■ WHAT IS EXPECTED:
Extract every line of the records below, word for word and without any change.

━━━━━ ENTRIES SUPPLIED

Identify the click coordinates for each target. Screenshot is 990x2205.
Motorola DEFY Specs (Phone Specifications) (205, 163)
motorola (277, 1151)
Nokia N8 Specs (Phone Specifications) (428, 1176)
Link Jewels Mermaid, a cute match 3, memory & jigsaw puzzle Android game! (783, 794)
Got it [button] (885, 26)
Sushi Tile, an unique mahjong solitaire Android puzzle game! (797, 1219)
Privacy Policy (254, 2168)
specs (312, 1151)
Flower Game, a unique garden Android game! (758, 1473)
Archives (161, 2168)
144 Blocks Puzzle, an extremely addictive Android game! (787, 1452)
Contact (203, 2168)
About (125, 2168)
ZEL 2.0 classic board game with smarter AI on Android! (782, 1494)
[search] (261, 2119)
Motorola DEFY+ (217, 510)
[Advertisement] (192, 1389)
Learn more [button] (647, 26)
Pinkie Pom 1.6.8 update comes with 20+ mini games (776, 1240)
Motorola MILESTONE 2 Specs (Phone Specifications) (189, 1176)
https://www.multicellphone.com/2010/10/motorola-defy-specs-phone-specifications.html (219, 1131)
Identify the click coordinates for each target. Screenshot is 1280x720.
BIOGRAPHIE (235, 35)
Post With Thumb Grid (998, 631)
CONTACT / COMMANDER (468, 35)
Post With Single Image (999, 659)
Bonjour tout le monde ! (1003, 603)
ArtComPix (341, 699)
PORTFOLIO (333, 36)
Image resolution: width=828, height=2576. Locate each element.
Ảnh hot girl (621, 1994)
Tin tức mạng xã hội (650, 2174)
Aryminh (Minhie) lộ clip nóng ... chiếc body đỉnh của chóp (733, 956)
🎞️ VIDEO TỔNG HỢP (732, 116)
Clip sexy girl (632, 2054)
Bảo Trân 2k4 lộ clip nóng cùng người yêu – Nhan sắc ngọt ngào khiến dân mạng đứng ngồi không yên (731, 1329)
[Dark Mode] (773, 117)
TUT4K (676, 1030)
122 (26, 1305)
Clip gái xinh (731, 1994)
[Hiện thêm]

━━━━━━━━━━

■ RESULT FOR THIS EXERCISE:
Identify the click coordinates for each target. Screenshot is 990x2205.
Motorola DEFY Specs (Phone Specifications) (205, 163)
motorola (277, 1151)
Nokia N8 Specs (Phone Specifications) (428, 1176)
Link Jewels Mermaid, a cute match 3, memory & jigsaw puzzle Android game! (783, 794)
Got it [button] (885, 26)
Sushi Tile, an unique mahjong solitaire Android puzzle game! (797, 1219)
Privacy Policy (254, 2168)
specs (312, 1151)
Flower Game, a unique garden Android game! (758, 1473)
Archives (161, 2168)
144 Blocks Puzzle, an extremely addictive Android game! (787, 1452)
Contact (203, 2168)
About (125, 2168)
ZEL 2.0 classic board game with smarter AI on Android! (782, 1494)
[search] (261, 2119)
Motorola DEFY+ (217, 510)
[Advertisement] (192, 1389)
Learn more [button] (647, 26)
Pinkie Pom 1.6.8 update comes with 20+ mini games (776, 1240)
Motorola MILESTONE 2 Specs (Phone Specifications) (189, 1176)
https://www.multicellphone.com/2010/10/motorola-defy-specs-phone-specifications.html (219, 1131)
Identify the click coordinates for each target. Screenshot is 1280x720.
BIOGRAPHIE (235, 35)
Post With Thumb Grid (998, 631)
CONTACT / COMMANDER (468, 35)
Post With Single Image (999, 659)
Bonjour tout le monde ! (1003, 603)
ArtComPix (341, 699)
PORTFOLIO (333, 36)
Image resolution: width=828, height=2576. Locate each element.
Ảnh hot girl (621, 1994)
Tin tức mạng xã hội (650, 2174)
Aryminh (Minhie) lộ clip nóng ... chiếc body đỉnh của chóp (733, 956)
🎞️ VIDEO TỔNG HỢP (732, 116)
Clip sexy girl (632, 2054)
Bảo Trân 2k4 lộ clip nóng cùng người yêu – Nhan sắc ngọt ngào khiến dân mạng đứng ngồi không yên (731, 1329)
[Dark Mode] (773, 117)
TUT4K (676, 1030)
122 (26, 1305)
Clip gái xinh (731, 1994)
[Hiện thêm]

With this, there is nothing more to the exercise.